This course introduces interdisciplinary methods of analysis and interpretation in Southwestern art/cultural production/expressive culture, including, but not limited to visual arts, material culture, music, drama, and literature. Students gain a historical foundation that allows them to analyze and interpret early forms of Indigenous, Mexicana/o, and Hispano art, which we use to examine the relationship between art, identity, and power. As we move through the course, we examine how histories of colonialism and cultural mixing produce new identity categories and influence contemporary Southwestern art/cultural production/expressive culture created by Indigenous, Latinx/Chicanx, Hispana/o, and Mexicana/o artists, writers, performers, and musicians. We utilize the rich collections of Southwest art and material culture housed at the Fine Arts Center (FAC) at CC, along with visits to regional sites like museums, artist’s studios, and artist communities, to engage in discussions about art and identity, to address how art is a tool for decolonization, and to imagine the ways that artists (broadly speaking) have created narratives of resistance and accommodation through their work. May meet either the Critical Perspectives: Global Cultures or Social Inequality requirement. Meets the Critical Learning: AIM requirement. Meets the Equity and Power: EPUS requirement.

Degree requirement — Critical Learning: AIM, Equity and Power: EPUS

1 unit — Roybal

Featured Offering

SW273 introduces interdisciplinary methods of analysis and interpretation in Southwestern cultural production, including, but not limited to visual arts, material culture, music, drama, and literature. 

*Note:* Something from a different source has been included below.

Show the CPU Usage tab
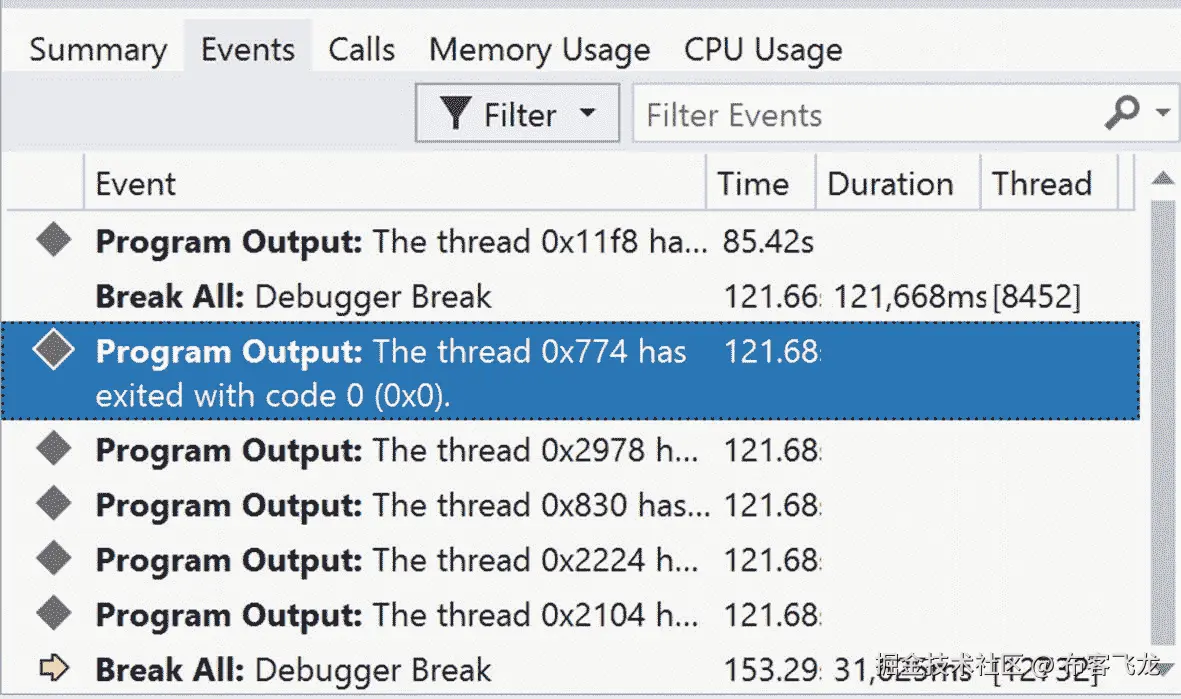The image size is (1181, 699). tap(762, 50)
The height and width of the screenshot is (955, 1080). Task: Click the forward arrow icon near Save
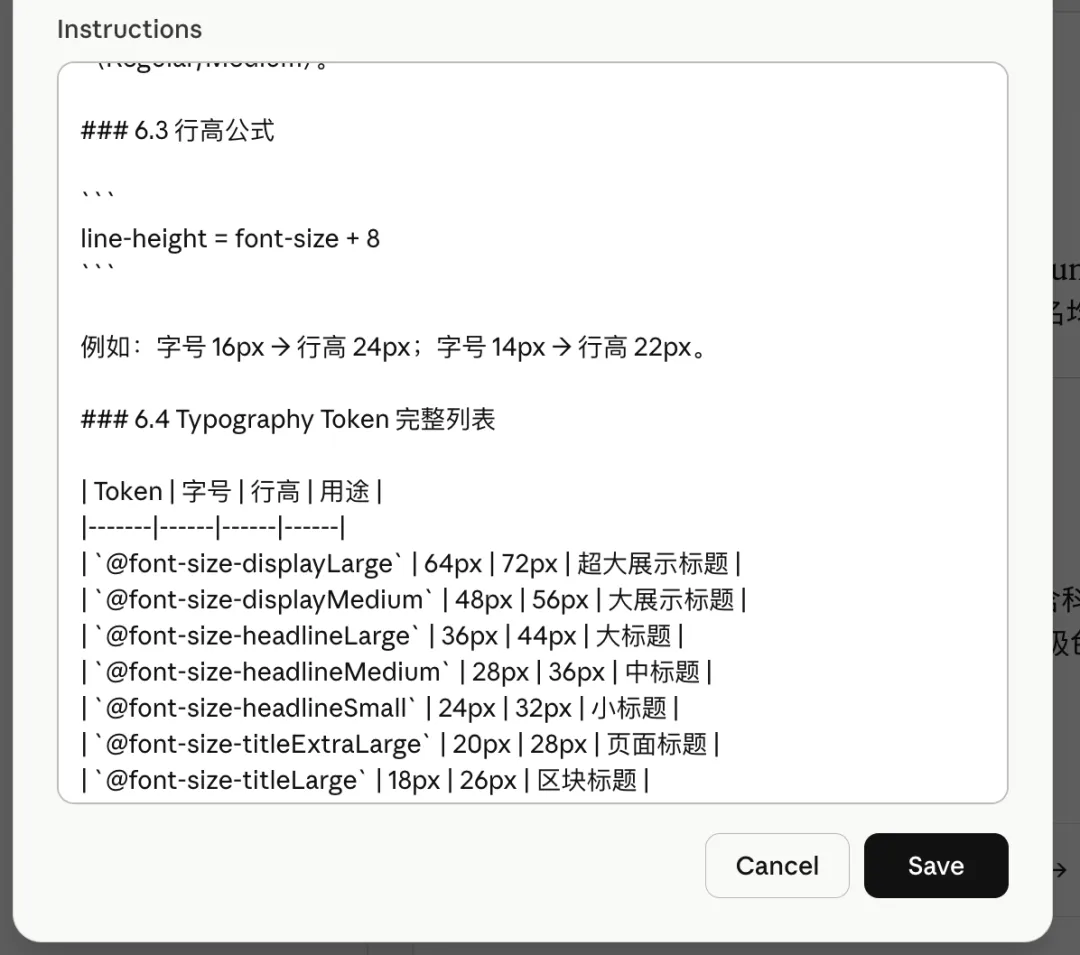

As part of our course of study, we will utilize the rich collections of Indigenous, Hispano, and other southwest art and material culture housed at the Fine Arts Center (FAC) at CC to engage in discussions about art and identity, to address how art is a tool for decolonization, and to imagine the ways that artists (broadly speaking) have created narratives of resistance and accommodation through their work.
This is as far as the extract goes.